Para algunos los años 60 no fueron de alegría sino de pánico. El reflujo no se hizo esperar. Los Faustos que en el mundo son (y no son pocos) vendieron su alma. Ni siquiera para ser jóvenes, sino para aparentarlo. Las apariencias volvían a ganar la partida. La economía pudo crecer en los países ricos pero divorciada, más que nunca, de una vocación humana. Era como si la realidad entrara en un espejo y saliera su imagen. Es decir, como si todo resultara al revés. El espíritu de retroceso apareció como espíritu de cambio. Se encendieron luces y lentejuelas para que nada obstaculizara el camino hacia la privatización indiscriminada. La derecha empezó a hablar con el tono del lenguaje de los radicales. Las pretensiones artísticas de la publicidad se hicieron más refinadas. El escepticismo fue una primera reacción. Después se abrió un espacio descarnado y descarado al cinismo.
Desde entonces se pretende medir nuestra inteligencia con nuestra capacidad para rendirnos. El colonialismo cultural más grosero intenta presentarse como un acto liberador. La familia audiovisual ha crecido y nos impone una implacable uniformidad, así como viejos y nuevos espejismos. La renovación de las costumbres surge como único superviviente de la revolución real. La moda se vuelve esencia y la esencia se vuelve moda. No asumir este mundo al revés es renunciar a ser modernos, hombres y mujeres del siglo XXI.
América Latina vio con estupor cómo en los años 70 y 80 se derrumbaban cinematografías europeas que habían enriquecido nuestras vidas. Ahora estamos presenciando el hecho insólito de que el problema de la cultura nacional ya no es sólo un problema tercermundista.
La multiplicación de los medios (televisión a color, vídeo, cable, satélite) más que ampliar las posibilidades del cine como extensión de realidades múltiples y específicas, ha servido para proyectar, con más escarnio que nunca, la doble moral del cine.
La diversidad de canales de televisión no es más que un disfraz para la uniformidad de la programación. Las innovaciones tecnológicas sirven para simular innovaciones del lenguaje. El cine populista se disfraza, más que nunca, de cine popular. El cine de arte finge desconocer que está sostenido por un estercolero de películas inmundas. El cine aparenta ser cine, cuando no es más que novela barata, vaudeville de ocasión, circo pedestre. La alta cultura y la cultura popular nunca se sintieron más divorciadas.

────────────────────

* [Lo que se pide] En el texto sobre el cine, ¿qué medios se dan como ejemplo de la multiplicación de los medios? Los registros no tienen relación con el texto sobre el cine.

* [Registros extraídos]
────────────────────

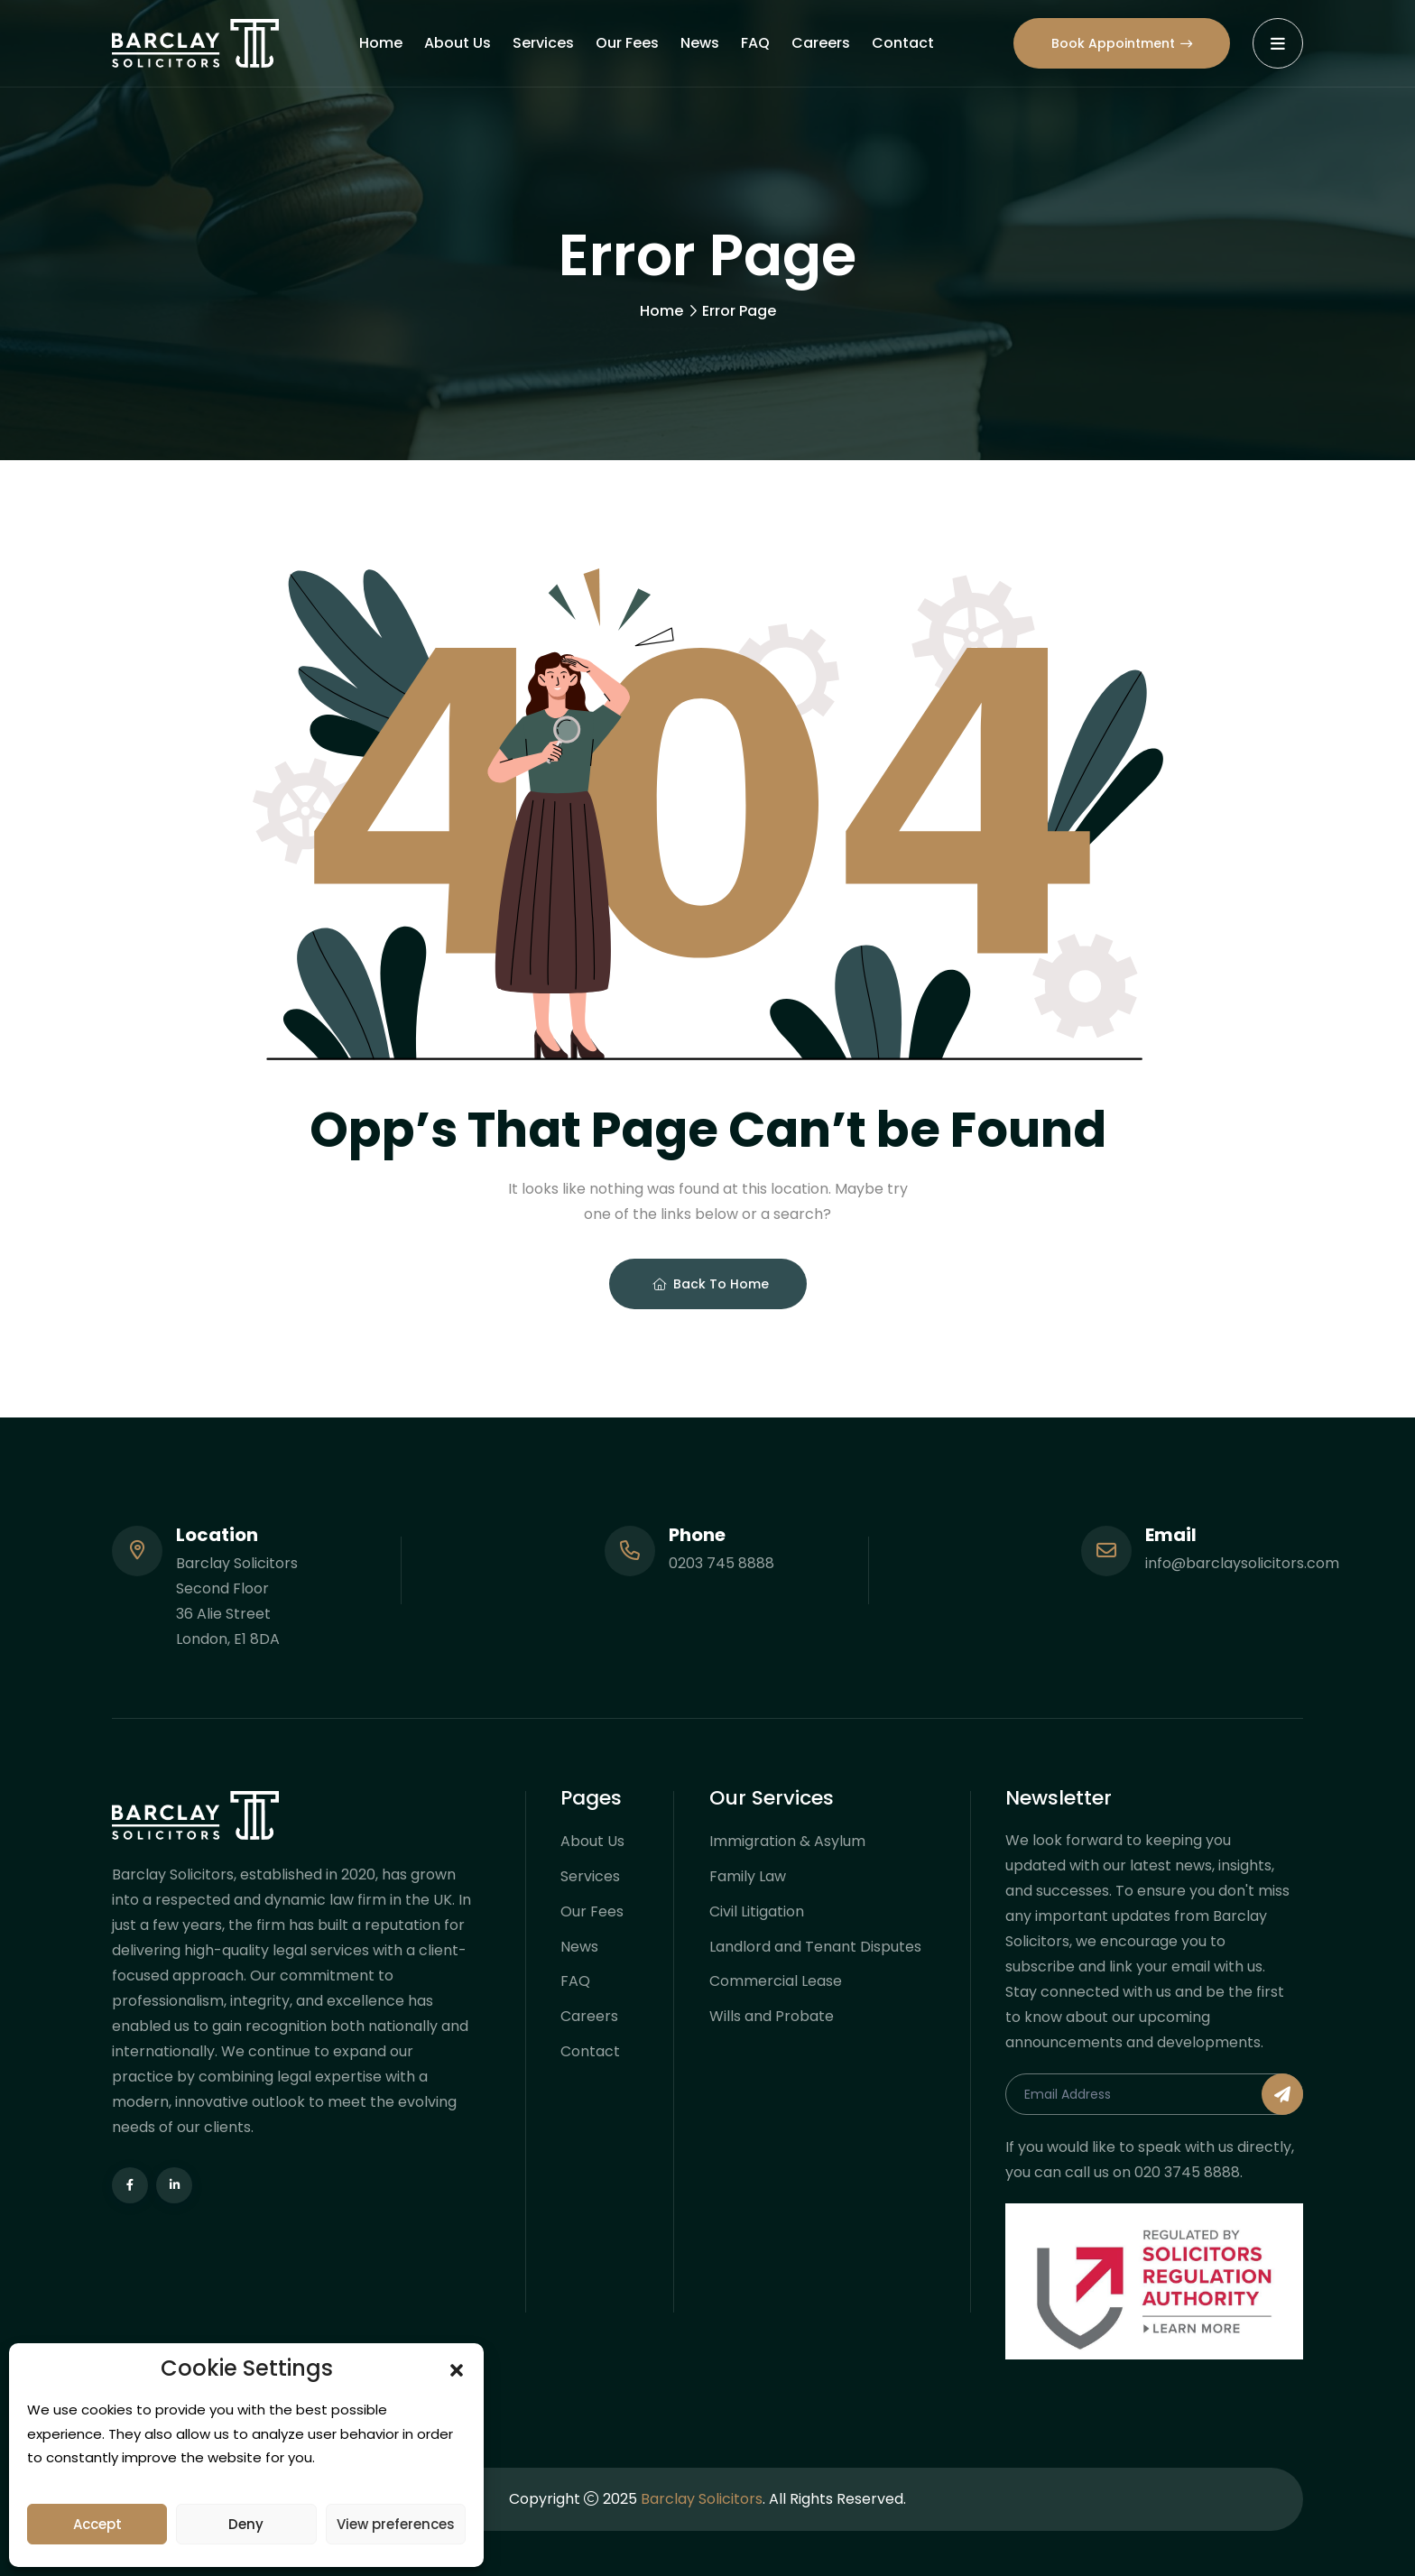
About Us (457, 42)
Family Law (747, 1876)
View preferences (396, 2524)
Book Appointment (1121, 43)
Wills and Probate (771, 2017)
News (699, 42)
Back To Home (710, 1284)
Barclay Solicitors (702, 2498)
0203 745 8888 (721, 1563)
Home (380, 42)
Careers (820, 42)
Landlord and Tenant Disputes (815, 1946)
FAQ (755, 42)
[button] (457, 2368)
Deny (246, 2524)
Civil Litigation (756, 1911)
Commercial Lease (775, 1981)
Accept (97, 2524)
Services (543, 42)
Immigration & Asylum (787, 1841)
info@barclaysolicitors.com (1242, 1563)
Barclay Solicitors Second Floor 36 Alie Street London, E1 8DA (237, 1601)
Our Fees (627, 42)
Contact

────────────────────

* [La respuesta] La televisión a color, el vídeo, el cable y el satélite.